··· SELECTED TEXT

Bar-tailed Godwit breaks record for non-stop flight
A Bar-tailed Godwit has broken the record for the longest known non-stop flight of any bird, covering more than 12,000 km in 11 days.
The bird was tracked as it flew from Alaska to New Zealand, departing the former on 16 September and arriving in a bay near Auckland 11 days later, having flown at speeds of up to 90 km/h. The ringed male bird, known as '4BBRW', had a 5-g satellite tag harnessed on its lower back to allow scientists to track its progress. It was one of four to leave together from the Alaskan mudflats where they had been feeding for two months.
The record-breaking Bar-tailed Godwit flew non-stop from Alaska to New Zealand in 11 days (Steve Ashton).
Male 'Barwits' can double in size before a long flight, and the species is able to shrink its internal organs to lighten the load. After leaving Alaska, the birds headed south over the Aleutian Islands and on to the Pacific Ocean. The journey is thought to have been prolonged by strong easterly winds, which pushed the group towards Australia.
The satellite recorded a point-to-point flight of 12,854 km but the scientists believe that once rounding errors are taken into account the journey will have been around 12,200 km. The previous longest recorded non-stop flight by a bird, of 11,680 km, was recorded by a Bar-tailed Godwit in 2007.
Dr Jesse Conklin, from the Global Flyway Network, a consortium of scientists studying epic migratory journeys, said: "They seem to have some capability of knowing where they are on the globe. We can't really explain it but they seem to have an onboard map. They are flying over open ocean for days and days in the mid-Pacific; there is no land at all.

······
··· DATA EXCERPT

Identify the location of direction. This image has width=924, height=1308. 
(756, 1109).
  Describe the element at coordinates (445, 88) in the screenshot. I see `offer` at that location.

······

TRY IT –
Answer these questions from the Bar-tailed Godwit text.
1. How long had the four birds been feeding on the Alaskan mudflats before they left?
2. What point-to-point distance did the satellite record for the flight?
3. What organization is Dr Jesse Conklin from?

TASK OUTPUT –
1. Two months.
2. 12,854 km.
3. The Global Flyway Network.